Teresa Mendoza was one day past her due date when she found out her daughter had died.
"Sylvia was my first pregnancy," the Washington-based nurse tells TODAY.com, adding that her pregnancy was routine. "I had an appointment the day after her due date and it was there that we learned she had died, unexpectedly of course, and unexplained."
After 24 hours of labor that was mentally, emotionally and physically exhausting, Mendoza met her daughter.
"She had dark hair, long fingers and big feet, we like to think she would have been a dancer," Mendoza recalls. "Our families were able to be there, meet and hold her, celebrate her existence and grieve her death until we said goodbye."
What is a rainbow baby?
Mendoza heard the phrase "rainbow baby" at a local support group meeting afterward.
The term rainbow baby describes children born after a miscarriage, stillbirth or child death: They're like a beautiful rainbow after a storm.
The term doesn't sit right with Mendoza.
"Referring to anything with her as darkness or a storm felt like it focused strictly on her death rather than her very real life," Mendoza shares.
Pregnant with her fourth child, Mendoza explains the storm and rainbow reference might not be the best imagery to describe the loss of a pregnancy or baby.

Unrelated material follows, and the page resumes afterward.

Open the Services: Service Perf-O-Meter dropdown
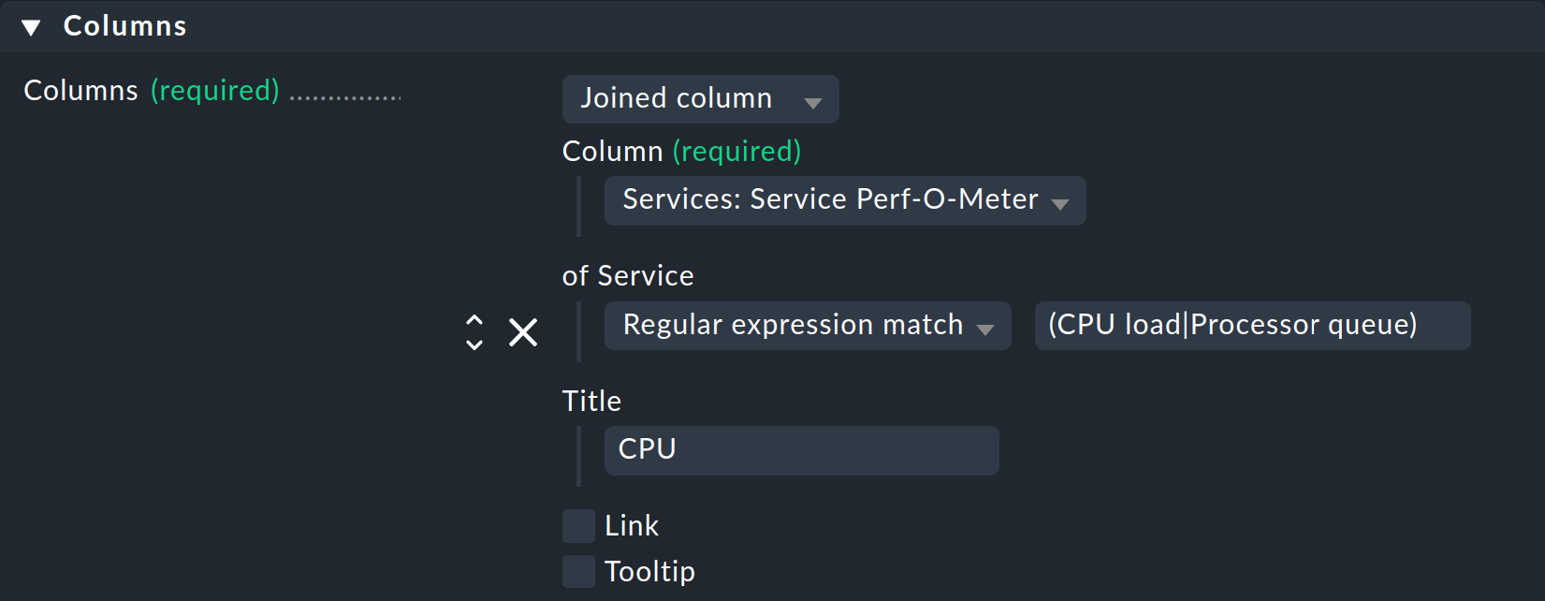The image size is (1545, 601). [x=830, y=199]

"Pregnancy and infant loss is already so very stigmatized and shrouded in families feeling isolated and pressure to ‘move on,'" she says. "My kids are siblings. One of them is dead and others are alive. I don’t feel the need to call their existence anything other than they are their sister’s brothers and she is their sister."
Meg Konig, a photographer and mom in Colorado, first heard the term shortly before she miscarried her daughter, Hope. When she delivered her son, Everett, after her loss, Konig says she wasn't "in love" with the idea of calling her newborn a rainbow baby, partly because she doesn't want to define Everett in relation to Hope.
"For me the term aligned with the idea that we wouldn't have 'tried for another baby' if we had had a successful birth with our previous pregnancy," Konig says. "It's been many years since our miscarriage, but when I think of losing Hope and then of having our son Everett, I think of it as two separate events."
Konig published her thoughts in an essay on the Colorado Springs Moms Collective and discovered she was not alone in her discomfort with the term.
Her baby Hope was not "a kind of tumultuous event that we had to overcome," Konig wrote. She wasn't the storm: "We want to remember her, herself, as the rainbow."
The mom of four echoed Mendoza's feeling that there's pressure to "get over" or "move on" from a loss. Storms pass, and then a rainbow appears. Loss doesn't clear up like a storm does.
"Loss cannot be compared or measured. My loss with Hope was deeply impacting, and I had to work through it for a very long time," she says. "The timeline for grief varies by each person, and there was no grand rule book or timeline for bereavement."
Both Mendoza and Konig mention the importance of recognizing their emotions.
"A tremendous amount of healing and connection is possible in sitting with sadness, acknowledging it and working through it," Mendoza says. "There will always be someone missing and the profound longing and sadness I feel from that are OK emotions to carry. Some things don’t need a positive spin."